Nein, die Erwachsenenvertretung ist nicht Betreuer*in der vertretenen Person. Wenn aber für die Betreuung der vertretenen Person nicht ausreichend gesorgt ist und z.B. die Gefahr besteht zu verwahrlosen, hat die Erwachsenenvertretung sich darum zu kümmern, die notwendige Betreuung zu organisieren (z.B. Organisation von mobilen Diensten).
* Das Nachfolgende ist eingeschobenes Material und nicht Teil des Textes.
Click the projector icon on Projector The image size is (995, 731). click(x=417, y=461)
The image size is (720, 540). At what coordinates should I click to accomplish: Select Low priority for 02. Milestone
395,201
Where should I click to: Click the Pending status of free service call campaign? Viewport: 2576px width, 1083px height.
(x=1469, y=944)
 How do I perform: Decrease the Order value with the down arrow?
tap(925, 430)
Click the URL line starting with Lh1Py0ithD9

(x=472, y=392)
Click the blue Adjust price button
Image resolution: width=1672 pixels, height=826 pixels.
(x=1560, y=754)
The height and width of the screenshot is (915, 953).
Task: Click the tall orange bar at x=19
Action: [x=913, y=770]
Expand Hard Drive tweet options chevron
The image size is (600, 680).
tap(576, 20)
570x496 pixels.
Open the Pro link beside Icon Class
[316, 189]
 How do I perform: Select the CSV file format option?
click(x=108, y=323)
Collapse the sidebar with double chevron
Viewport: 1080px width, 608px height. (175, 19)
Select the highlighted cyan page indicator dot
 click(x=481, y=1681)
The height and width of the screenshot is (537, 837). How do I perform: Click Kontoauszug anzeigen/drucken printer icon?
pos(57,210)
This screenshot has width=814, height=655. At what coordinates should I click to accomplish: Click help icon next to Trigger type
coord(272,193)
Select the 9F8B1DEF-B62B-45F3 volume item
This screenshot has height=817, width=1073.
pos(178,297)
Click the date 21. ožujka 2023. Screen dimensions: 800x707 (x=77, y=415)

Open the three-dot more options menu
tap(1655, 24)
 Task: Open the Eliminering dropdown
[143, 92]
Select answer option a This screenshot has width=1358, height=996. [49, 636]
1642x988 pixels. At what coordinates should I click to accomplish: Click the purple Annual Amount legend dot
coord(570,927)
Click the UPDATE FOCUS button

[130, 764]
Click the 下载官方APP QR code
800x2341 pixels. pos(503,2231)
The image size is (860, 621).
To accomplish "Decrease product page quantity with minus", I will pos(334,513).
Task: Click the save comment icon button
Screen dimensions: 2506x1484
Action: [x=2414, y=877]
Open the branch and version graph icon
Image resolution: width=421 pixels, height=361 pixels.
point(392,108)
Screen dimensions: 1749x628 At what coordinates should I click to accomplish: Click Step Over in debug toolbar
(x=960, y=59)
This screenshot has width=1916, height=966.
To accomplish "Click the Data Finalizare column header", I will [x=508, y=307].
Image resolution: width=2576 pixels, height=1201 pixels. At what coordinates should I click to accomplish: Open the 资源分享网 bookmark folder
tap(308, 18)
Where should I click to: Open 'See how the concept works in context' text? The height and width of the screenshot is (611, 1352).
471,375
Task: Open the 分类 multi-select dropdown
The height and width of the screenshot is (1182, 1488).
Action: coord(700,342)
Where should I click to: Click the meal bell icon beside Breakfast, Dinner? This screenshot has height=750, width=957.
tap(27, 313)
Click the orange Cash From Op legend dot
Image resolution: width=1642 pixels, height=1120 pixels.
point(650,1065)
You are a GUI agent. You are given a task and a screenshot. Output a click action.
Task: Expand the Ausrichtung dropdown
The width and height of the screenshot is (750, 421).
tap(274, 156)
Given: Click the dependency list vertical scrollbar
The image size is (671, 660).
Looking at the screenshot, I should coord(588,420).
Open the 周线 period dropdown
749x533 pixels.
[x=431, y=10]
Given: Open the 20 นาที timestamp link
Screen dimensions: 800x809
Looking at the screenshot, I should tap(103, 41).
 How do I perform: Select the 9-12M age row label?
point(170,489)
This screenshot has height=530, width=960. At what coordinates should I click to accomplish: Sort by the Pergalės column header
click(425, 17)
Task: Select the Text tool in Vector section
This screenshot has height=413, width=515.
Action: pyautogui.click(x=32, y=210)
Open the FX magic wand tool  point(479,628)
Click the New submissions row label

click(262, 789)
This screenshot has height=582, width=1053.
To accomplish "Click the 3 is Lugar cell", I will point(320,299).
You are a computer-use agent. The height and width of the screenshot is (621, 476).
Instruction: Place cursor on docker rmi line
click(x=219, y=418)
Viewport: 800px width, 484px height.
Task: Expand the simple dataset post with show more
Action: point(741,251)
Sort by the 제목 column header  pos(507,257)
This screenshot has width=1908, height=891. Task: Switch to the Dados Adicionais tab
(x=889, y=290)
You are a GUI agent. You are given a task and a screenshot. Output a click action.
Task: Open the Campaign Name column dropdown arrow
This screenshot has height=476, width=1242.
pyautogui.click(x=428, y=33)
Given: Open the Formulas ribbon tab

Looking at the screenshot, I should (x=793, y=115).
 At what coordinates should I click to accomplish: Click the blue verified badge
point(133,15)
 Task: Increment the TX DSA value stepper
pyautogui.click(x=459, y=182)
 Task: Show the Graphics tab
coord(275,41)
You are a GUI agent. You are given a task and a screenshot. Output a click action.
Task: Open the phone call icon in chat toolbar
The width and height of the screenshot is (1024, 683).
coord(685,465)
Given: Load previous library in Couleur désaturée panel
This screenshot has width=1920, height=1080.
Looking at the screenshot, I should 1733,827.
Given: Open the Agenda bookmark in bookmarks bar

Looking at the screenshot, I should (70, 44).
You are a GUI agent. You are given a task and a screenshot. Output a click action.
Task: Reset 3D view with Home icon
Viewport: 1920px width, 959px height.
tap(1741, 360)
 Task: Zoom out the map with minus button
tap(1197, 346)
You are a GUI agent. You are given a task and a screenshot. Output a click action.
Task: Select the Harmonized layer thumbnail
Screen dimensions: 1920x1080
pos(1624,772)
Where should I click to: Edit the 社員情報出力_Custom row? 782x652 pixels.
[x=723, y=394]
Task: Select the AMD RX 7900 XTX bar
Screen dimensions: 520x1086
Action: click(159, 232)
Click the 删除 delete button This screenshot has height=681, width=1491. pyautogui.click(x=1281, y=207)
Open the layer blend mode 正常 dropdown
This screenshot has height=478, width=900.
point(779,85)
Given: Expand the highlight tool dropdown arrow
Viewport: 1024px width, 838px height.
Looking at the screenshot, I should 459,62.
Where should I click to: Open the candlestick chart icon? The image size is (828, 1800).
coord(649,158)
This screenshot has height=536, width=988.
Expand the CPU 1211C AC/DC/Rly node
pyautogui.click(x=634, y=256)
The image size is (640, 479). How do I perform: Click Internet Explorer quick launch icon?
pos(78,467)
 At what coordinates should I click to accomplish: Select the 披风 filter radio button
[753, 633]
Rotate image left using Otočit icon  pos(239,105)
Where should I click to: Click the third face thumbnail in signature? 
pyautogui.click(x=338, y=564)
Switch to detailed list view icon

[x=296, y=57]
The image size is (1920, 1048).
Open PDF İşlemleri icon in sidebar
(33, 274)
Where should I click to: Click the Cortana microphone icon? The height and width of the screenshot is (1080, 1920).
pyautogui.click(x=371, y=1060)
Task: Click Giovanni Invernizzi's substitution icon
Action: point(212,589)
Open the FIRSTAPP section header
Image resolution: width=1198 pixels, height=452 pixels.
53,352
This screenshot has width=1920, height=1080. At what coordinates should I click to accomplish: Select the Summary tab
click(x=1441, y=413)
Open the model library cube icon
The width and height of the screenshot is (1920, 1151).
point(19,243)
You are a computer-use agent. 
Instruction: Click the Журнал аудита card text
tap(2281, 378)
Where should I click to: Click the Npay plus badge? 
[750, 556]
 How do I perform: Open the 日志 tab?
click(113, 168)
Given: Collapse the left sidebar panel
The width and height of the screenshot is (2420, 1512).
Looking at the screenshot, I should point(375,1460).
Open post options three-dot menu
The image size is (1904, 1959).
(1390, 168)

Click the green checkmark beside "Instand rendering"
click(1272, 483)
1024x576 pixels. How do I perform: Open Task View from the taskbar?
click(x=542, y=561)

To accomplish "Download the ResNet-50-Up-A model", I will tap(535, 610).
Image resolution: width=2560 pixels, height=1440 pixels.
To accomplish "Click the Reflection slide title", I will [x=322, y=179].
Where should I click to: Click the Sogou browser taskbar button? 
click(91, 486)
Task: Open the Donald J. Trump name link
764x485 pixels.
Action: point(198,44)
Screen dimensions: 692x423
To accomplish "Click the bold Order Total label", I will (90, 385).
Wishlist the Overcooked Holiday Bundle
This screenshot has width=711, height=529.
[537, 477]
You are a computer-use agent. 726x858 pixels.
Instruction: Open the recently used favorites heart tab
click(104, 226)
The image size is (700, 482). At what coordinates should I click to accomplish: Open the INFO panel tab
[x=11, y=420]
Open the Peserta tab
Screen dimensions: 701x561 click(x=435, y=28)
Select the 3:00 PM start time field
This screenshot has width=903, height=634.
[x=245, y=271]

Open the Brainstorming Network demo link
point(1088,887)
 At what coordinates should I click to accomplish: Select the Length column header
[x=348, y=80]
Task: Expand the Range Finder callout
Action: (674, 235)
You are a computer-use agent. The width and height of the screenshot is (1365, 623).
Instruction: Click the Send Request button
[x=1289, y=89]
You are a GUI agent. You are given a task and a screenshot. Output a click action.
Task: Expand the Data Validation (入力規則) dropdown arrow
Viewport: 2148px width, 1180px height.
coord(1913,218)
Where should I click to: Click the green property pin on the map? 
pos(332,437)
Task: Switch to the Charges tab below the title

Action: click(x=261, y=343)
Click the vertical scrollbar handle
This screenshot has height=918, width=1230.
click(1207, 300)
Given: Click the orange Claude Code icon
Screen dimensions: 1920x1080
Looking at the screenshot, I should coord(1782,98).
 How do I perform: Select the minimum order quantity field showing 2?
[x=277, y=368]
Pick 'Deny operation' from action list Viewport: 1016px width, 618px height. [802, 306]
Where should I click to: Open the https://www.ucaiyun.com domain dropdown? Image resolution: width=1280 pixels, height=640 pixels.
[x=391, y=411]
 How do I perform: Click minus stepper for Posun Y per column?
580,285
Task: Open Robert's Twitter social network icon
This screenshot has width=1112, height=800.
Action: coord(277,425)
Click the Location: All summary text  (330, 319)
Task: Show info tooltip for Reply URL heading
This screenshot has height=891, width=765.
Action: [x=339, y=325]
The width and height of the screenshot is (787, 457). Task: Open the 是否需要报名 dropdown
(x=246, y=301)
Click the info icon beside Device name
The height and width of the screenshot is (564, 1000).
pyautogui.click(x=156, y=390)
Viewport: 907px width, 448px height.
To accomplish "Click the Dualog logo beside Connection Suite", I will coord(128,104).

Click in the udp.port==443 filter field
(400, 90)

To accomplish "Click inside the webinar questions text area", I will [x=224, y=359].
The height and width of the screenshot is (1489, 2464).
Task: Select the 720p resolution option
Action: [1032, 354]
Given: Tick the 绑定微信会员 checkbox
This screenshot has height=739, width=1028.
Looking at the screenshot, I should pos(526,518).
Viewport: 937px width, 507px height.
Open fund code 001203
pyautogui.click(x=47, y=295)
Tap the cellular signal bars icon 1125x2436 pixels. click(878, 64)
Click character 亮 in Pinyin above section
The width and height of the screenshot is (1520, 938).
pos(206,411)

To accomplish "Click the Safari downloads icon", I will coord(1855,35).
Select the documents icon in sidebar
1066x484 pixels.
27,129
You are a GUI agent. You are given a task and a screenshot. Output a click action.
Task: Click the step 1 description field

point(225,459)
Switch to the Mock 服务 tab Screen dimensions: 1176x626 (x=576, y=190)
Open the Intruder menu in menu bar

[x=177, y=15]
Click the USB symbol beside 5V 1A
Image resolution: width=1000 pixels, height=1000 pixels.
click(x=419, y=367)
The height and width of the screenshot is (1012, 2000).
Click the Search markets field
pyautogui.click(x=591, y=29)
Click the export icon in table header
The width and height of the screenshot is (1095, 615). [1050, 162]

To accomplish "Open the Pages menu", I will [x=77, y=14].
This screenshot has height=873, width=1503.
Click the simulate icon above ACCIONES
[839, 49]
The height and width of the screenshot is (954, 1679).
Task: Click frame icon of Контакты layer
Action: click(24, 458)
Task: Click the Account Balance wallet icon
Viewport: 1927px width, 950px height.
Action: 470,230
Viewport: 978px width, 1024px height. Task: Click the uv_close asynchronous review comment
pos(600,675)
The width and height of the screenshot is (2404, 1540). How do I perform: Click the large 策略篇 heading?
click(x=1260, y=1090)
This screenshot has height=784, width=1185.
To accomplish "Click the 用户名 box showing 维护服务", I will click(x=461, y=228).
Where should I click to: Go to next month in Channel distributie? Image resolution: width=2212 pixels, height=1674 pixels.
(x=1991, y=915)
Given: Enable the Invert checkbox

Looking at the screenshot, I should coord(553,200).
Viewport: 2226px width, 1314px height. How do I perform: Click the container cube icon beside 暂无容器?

Letztendlich entscheidet die vertretene Person, ob sie ein Hilfsangebot annimmt oder nicht.

  • Wenn Sie entscheidungsfähig sind, dürfen immer nur Sie selbst in eine medizinische Behandlung einwilligen bzw. dieser zustimmen.
  • Wenn der*die Arzt*Ärztin meint, dass Sie nicht entscheidungsfähig sind, muss er*sie einen Unterstützerkreis einberufen (z.B. Angehörige, Vertrauenspersonen).
  • Nur wenn die Entscheidungsfähigkeit trotz Unterstützung nicht zustande kommt, muss Ihr*e Vertreter*in der medizinischen Behandlung zustimmen, wenn der Wirkungsbereich diese Angelegenheit auch umfasst.
  • In jedem Fall müssen aber auch Sie vom behandelnden Arzt bzw. der behandelnden Ärztin über die Behandlung informiert und um Ihre Meinung gefragt werden. Bei Uneinigkeit entscheidet das Gericht.

Grundsätzlich ist Ihre gesetzliche Erwachsenenvertretung zur Verschwiegenheit verpflichtet. Die gesetzliche Erwachsenenvertretung hat aber eine Auskunftspflicht gegenüber Ehegatten*Ehegattin, eingetragene*n Partner*in und Lebensgefährten*Lebensgefährtin, Eltern und Kindern der vertretenen Person zu:

  • geistigem und körperlichem Befinden (Überblick, keine Details)
  • Wohnort
  • Wirkungsbereich der Vertretung

Ausnahme: Keine Auskunft darf erteilt werden, wenn die vertretene Person dagegen widerspricht oder wenn die Auskunft das Wohl der vertretenen Person gefährdet ist (z.B. gewalttätige Angehörige).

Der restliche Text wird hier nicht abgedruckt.